Kirchner fait preuve d’audace en remboursant la dette argentine au FMI

16/12/2005 16:07 BUENOS AIRES (AFP)

Le président argentin Nestor Kirchner a une nouvelle fois fait la preuve de
sa volonté d’indépendance et de son audace politique en annonçant le
remboursement par anticipation de la dette argentine vis-à-vis du Fonds
monétaire international, même si les économistes se montrent plus
sceptiques.
En annonçant jeudi devant un parterre de ministres, gouverneurs provinciaux
et chefs d’entreprise la fin des obligations de l’Argentine vis-à-vis du
FMI, volontiers considéré dans ce pays comme l’un des grands responsables
de la débacle économique de 2001-2002, le président Kirchner a pris une
décision "historique", souligne vendredi le journal La Nacion.
Le quotidien rival Clarin estime de son côté que M. Kirchner a agi en
"homme d’Etat" en prenant vis-à-vis du Fonds "l’une des cinq décisions les
plus fondamentales de son mandat".
Deux jours après le Brésil, l’Argentine a annoncé jeudi qu’elle paierait en
une seule fois avant la fin de l’année les 9,810 milliards de dollars
qu’elle devait encore au FMI en puisant dans ses réserves monétaires,
estimées fin novembre à plus de 26 milliards de dollars.
"Nous enterrons une bonne partie de notre passé", a déclaré M. Kirchner
dans un discours reprenant volontiers ce thème du changement et de la
nouvelle ère s’ouvrant désormais, selon lui, devant l’Argentine.
Il a d’ailleurs rappelé que ce remboursement anticipé s’inscrivait dans la
même ligne que la restructuration de la dette privée argentine en défaut,
négociée avec succès par Buenos Aires au printemps dernier.
En défaut de paiement de sa dette privée de 81,8 milliards de dollars,
l’Argentine avait annoncé en février avoir reçu l’accord de 76,15% de ses
créanciers, une adhésion inespérée compte tenu du fait que Buenos Aires ne
proposait de ne les rembourser qu’à hauteur de 34,4% de leurs créances.
Les commentateurs avaient alors salué l’audace de l’Argentine. Cette fois,
les économistes se sont montrés plus prudents, relevant pour certains le
risque de diminuer presque par deux les réserves monétaires.
Le bénéfice économique est également incertain, même si l’Argentine devrait
économiser plus de 800 millions de dollars en paiements d’intérêt, relève
ainsi l’économiste Miguel Kinkel dans le journal El Cronista.
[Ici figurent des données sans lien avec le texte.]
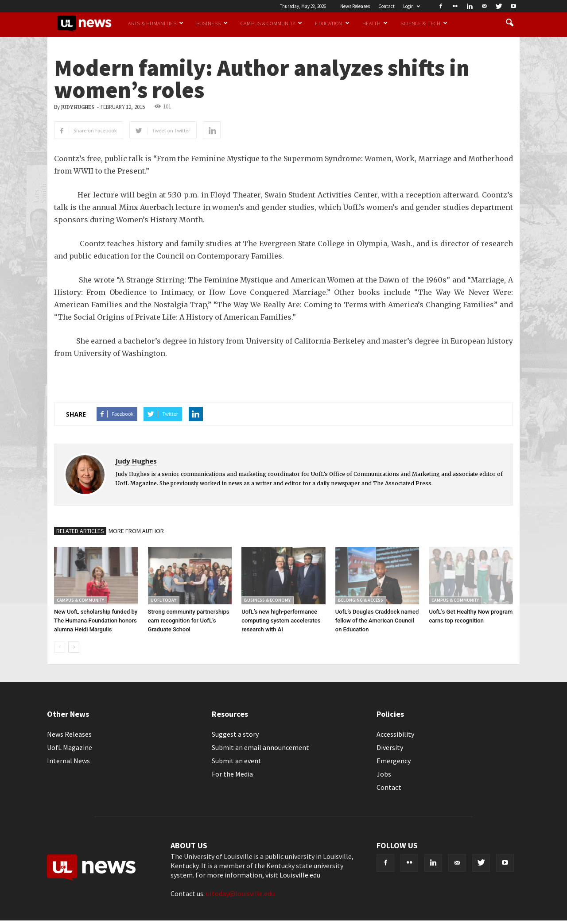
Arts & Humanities (155, 23)
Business (212, 23)
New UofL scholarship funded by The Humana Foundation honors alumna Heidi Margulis (96, 620)
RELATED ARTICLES (80, 531)
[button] (509, 23)
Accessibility (395, 734)
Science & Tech (424, 23)
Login (412, 6)
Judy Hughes (78, 107)
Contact (386, 6)
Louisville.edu (300, 875)
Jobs (384, 774)
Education (332, 23)
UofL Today (163, 600)
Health (375, 23)
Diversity (390, 747)
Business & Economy (267, 600)
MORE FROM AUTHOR (136, 531)
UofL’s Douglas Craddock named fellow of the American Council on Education (377, 620)
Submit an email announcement (260, 747)
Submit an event (237, 761)
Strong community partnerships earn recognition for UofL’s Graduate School (189, 620)
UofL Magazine (70, 747)
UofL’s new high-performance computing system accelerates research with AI (281, 620)
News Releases (355, 6)
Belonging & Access (361, 600)
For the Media (232, 774)
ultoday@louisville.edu (240, 893)
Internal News (68, 761)
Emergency (393, 761)
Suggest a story (235, 734)
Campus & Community (271, 23)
D’autres soulignent qu’un accord de rééchelonnement de la dette avec le FMI
aurait été plus économique. La dette vis-à-vis du Fonds monétaire ne
représente que 7% de la dette totale de l’Argentine et "d’un point de vue
financier, cela coûte plus cher à l’Argentine de placer des titres de sa
dette sur le marché (à un taux d’intérêt de 9%) que de rééchelonner ses
paiements avec le FMI (à un taux de 6,5%)", relève ainsi un analyste dans
La Nacion.
La baisse des réserves aura aussi pour conséquence de faire monter le
dollar, selon certains analystes, bien que le chef du cabinet
(gouvernement) argentin Alberto Fernandez ait assuré vendredi qu’il n’en
serait rien.
Le dollar a ouvert à 3,06 pesos vendredi matin, soit en légère hausse par
rapport aux jours précédents.
L’opposition radicale, par la voix de son président Roberto Iglesias, a de
son côté raillé le remboursement rubis sur ongle et par anticipation à une
organisation internationale pourtant vouée aux gémonies alors que les
Argentins eux-mêmes n’ont pas été aussi bien traités par leur gouvernement
en février dernier.
Le gouvernement argentin avait caressé à plusieurs reprises l’idée d’un
remboursement anticipé pour éviter d’avoir à se plier aux conditions fixées
par le FMI à un accord de rééchelonnement. Le Fonds réclamait notamment une
meilleure prise en compte des créanciers de l’Argentine ayant refusé
l’offre d’échange de leurs titres de dette, une hausse des tarifs des
services publics privatisés et une hausse des taux d’intérêt pour lutter
contre l’inflation, qui devrait frôler cette année les 12%.